Visiting Tours (France) with Savvy Mom Ruth Paget


Visiting Tours (France) with Savvy Mom Ruth Paget


I loved the weekend trips I took with Laurent when we first lived in Paris (France).  I especially liked going to Tours where Laurent’s maternal grandparents lived in the Loire Valley that was full of châteaux.

It was cold, but we sat in the garden outside to eat anyways.  I liked talking and eating in the garden with all of Laurent’s grandmother’s flowers around me.

I enjoyed laughing at Laurent’s grandfather each time he said he was going to get “his last bottle” of some good wine for our lunch.  He used to be a wine salesman, so I am sure he had a wine cellar extending from Tours to Blois.

Despite the cold outside, I sat on one of the lawn chairs and played “jeux-jeux” or “baby games” with a set of kittens that Laurent’s grandmother had adopted.

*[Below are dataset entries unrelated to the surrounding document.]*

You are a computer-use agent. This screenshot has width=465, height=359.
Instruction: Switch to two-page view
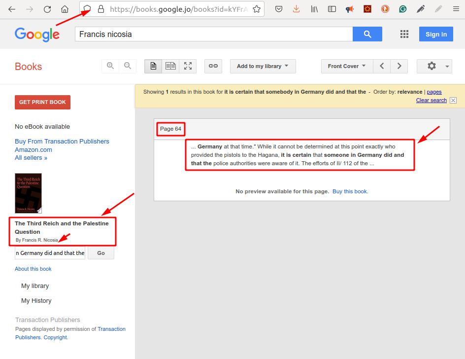click(170, 66)
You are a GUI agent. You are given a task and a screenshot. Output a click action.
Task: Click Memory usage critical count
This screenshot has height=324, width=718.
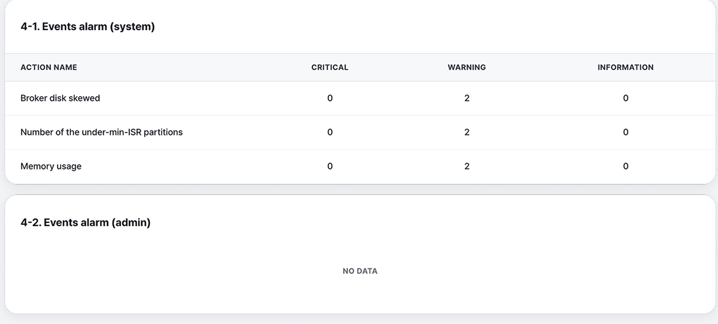pos(330,166)
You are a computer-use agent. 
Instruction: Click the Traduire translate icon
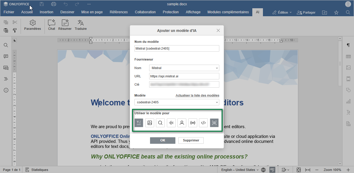coord(80,25)
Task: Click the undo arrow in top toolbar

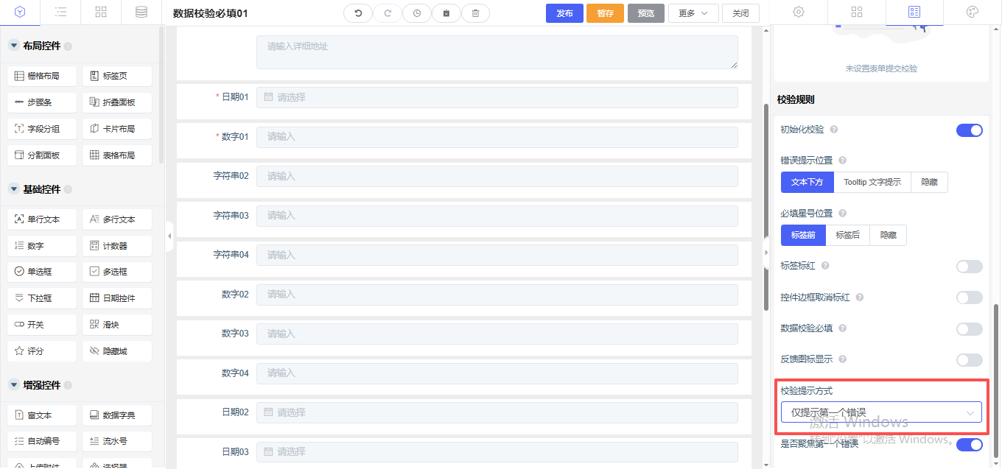Action: [x=358, y=13]
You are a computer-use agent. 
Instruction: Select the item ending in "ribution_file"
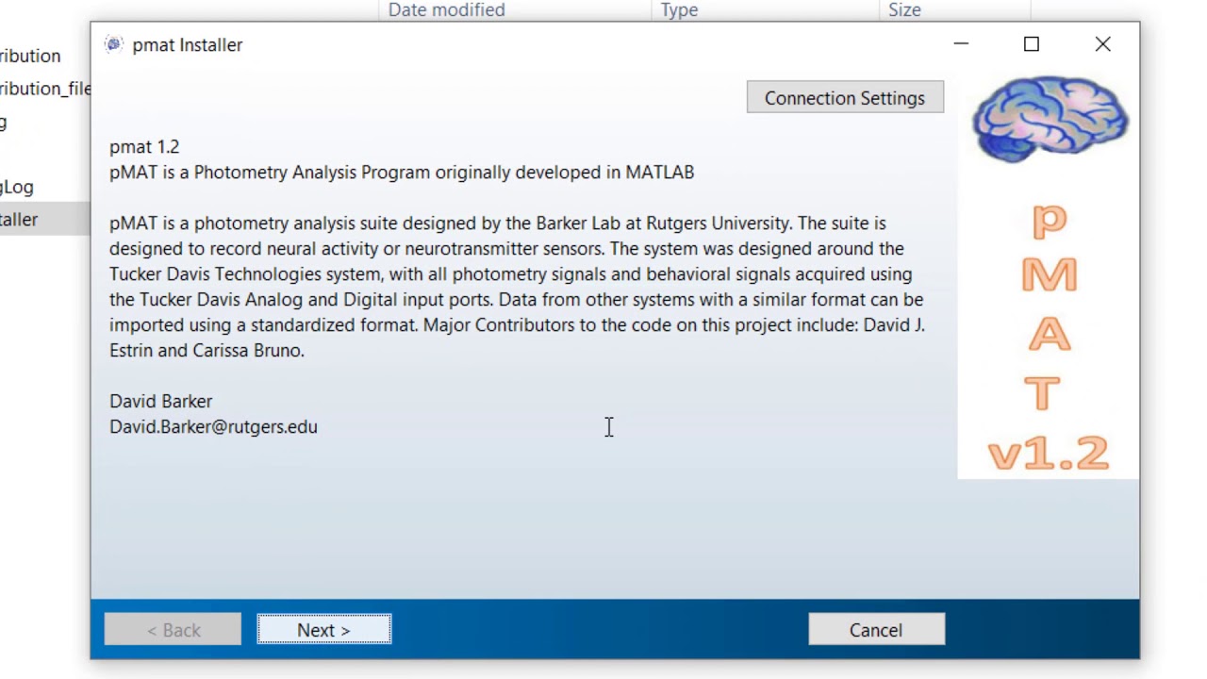pyautogui.click(x=45, y=89)
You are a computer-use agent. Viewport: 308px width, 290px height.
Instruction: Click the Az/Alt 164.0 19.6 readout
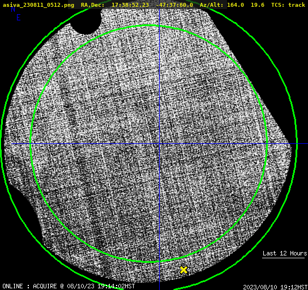(232, 5)
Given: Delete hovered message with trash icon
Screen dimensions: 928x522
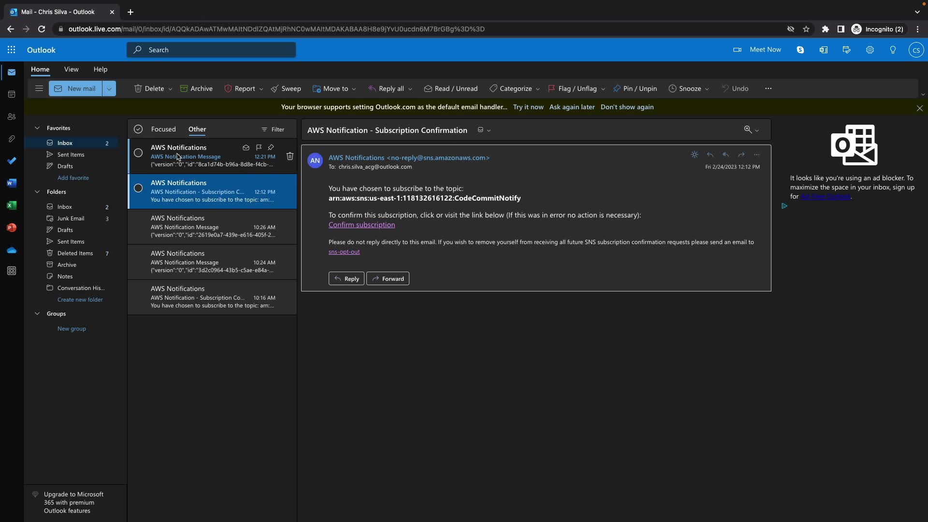Looking at the screenshot, I should tap(290, 156).
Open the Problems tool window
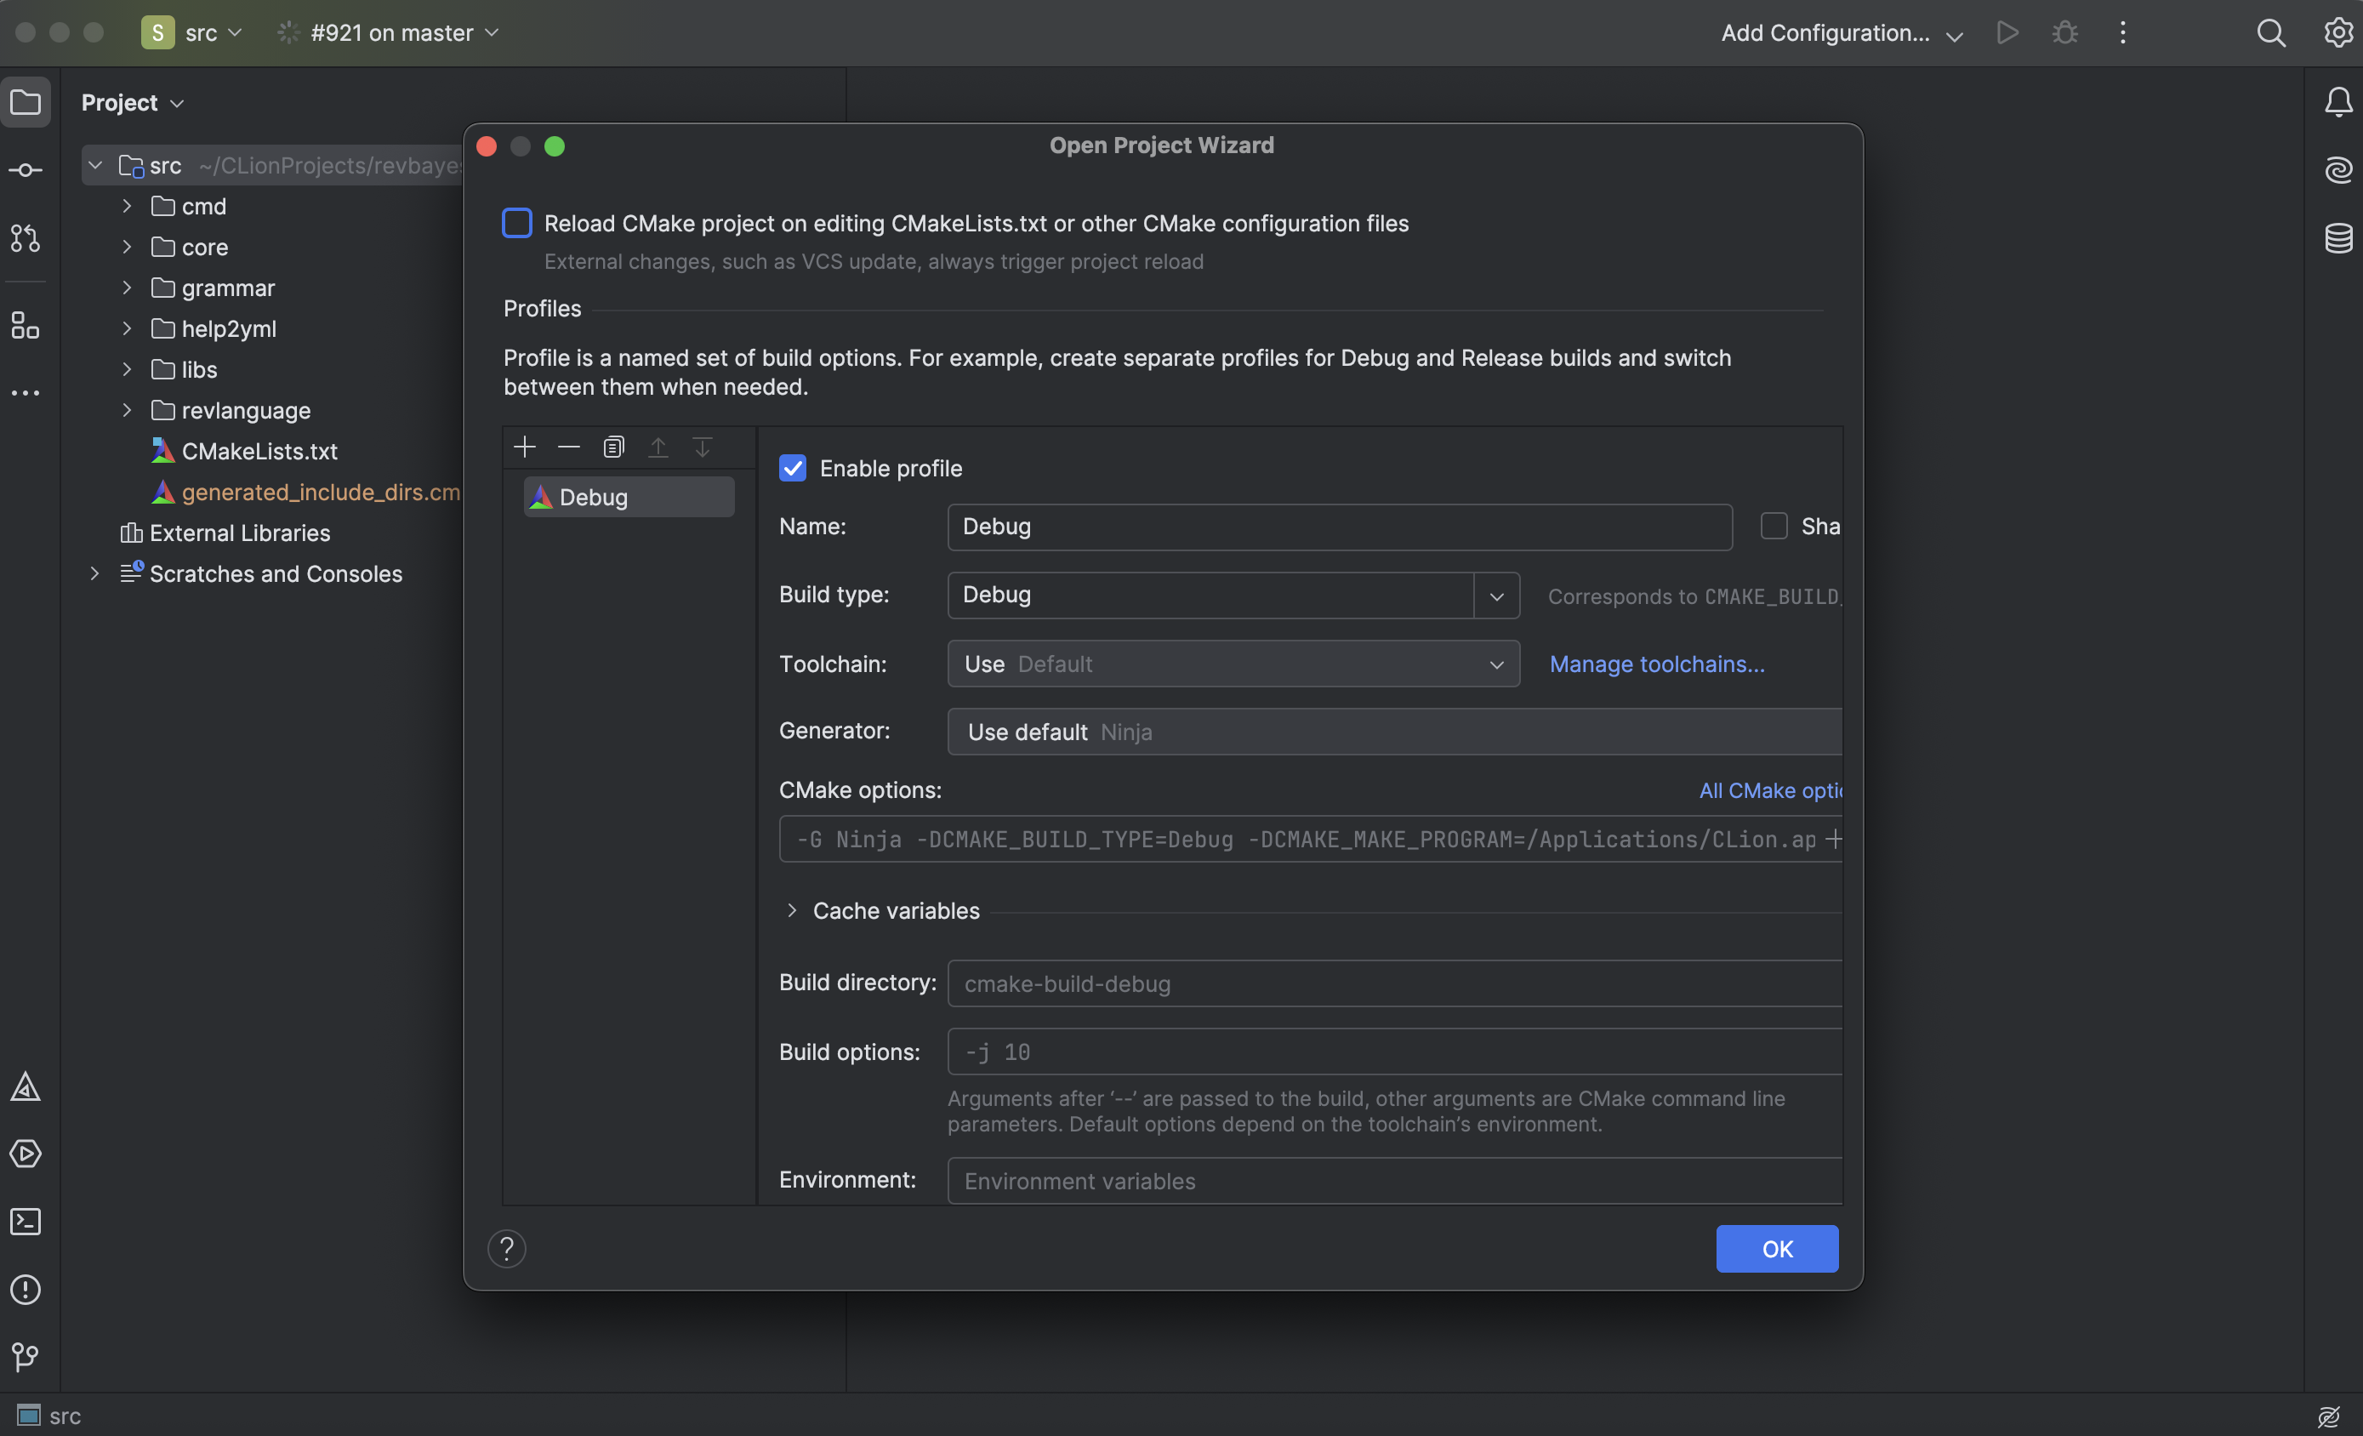 [x=26, y=1289]
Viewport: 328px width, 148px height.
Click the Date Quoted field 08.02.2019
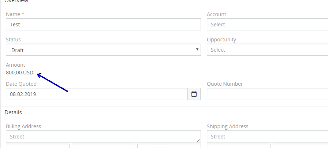click(97, 94)
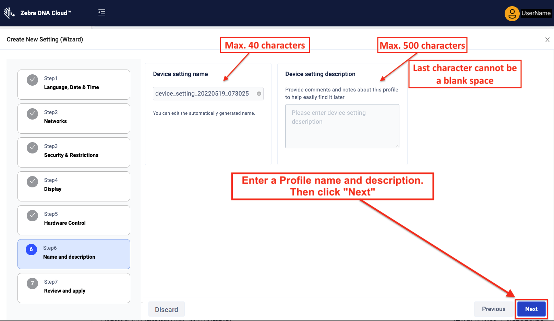Select the Name and description step
554x321 pixels.
74,254
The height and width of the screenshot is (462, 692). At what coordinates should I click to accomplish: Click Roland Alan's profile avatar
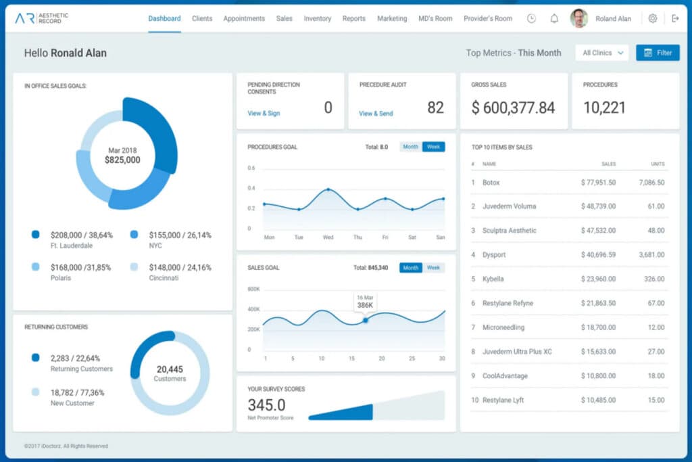click(578, 18)
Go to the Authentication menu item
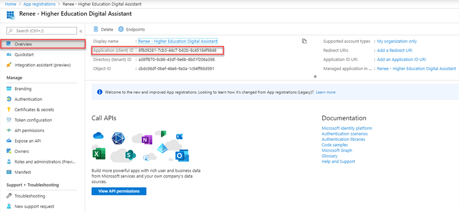The width and height of the screenshot is (459, 212). (x=28, y=99)
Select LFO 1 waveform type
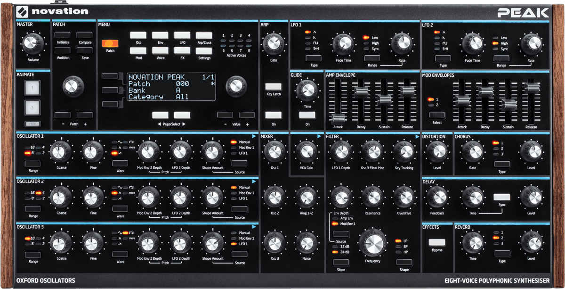The height and width of the screenshot is (289, 565). pos(313,58)
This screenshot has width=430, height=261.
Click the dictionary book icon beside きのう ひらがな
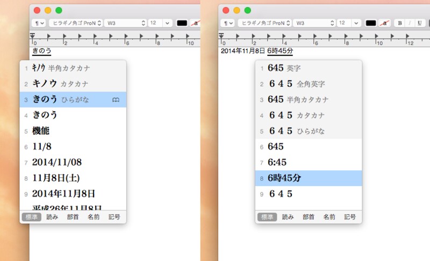coord(115,100)
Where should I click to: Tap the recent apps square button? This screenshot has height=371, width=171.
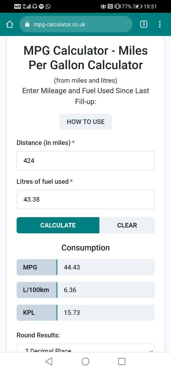(122, 361)
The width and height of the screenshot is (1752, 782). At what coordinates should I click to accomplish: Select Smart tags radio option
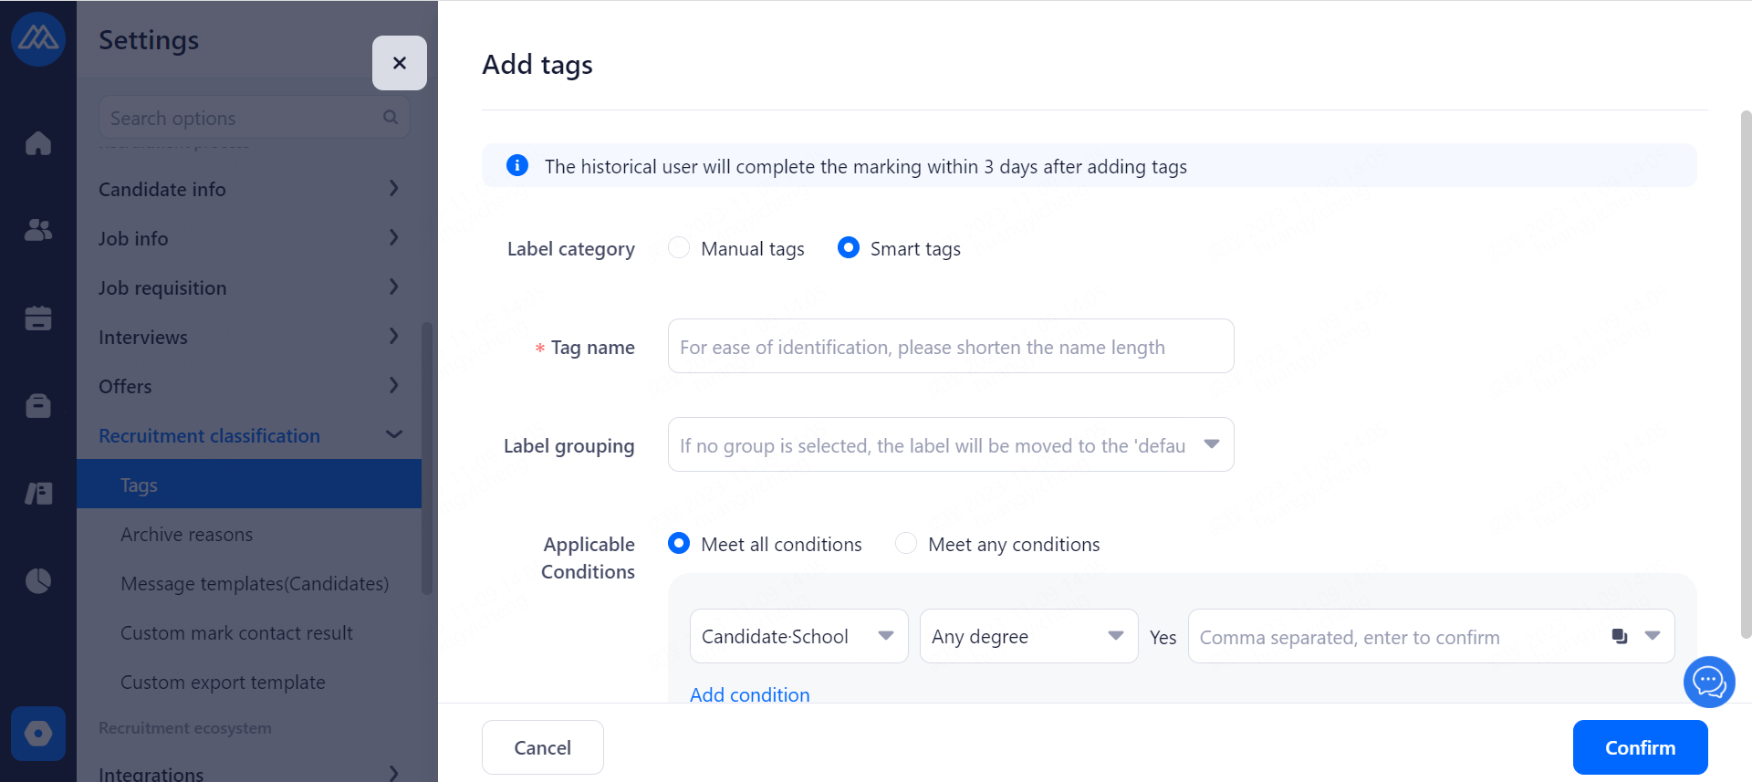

I played with the yellow kittens all weekend.  The little tomcat kittens were going to stay in the Touraine despite being cute and cuddly.  Paris had enough tomcats to deal with already.

While playing “jeux-jeux,” Laurent’s grandpa served us steamed artichokes on plates with small bowls of vinaigrette on the side.

Laurent’s grandfather teased me saying “Queen Catherine de Medici ate so many artichokes that she almost died.”

“Too much vinaigrette,” I answered.  You can gag on olive oil with a highly acetic vinegar; Southerners in the US all know this.  You might not die, but you can mess up your clothing choking on this mixture.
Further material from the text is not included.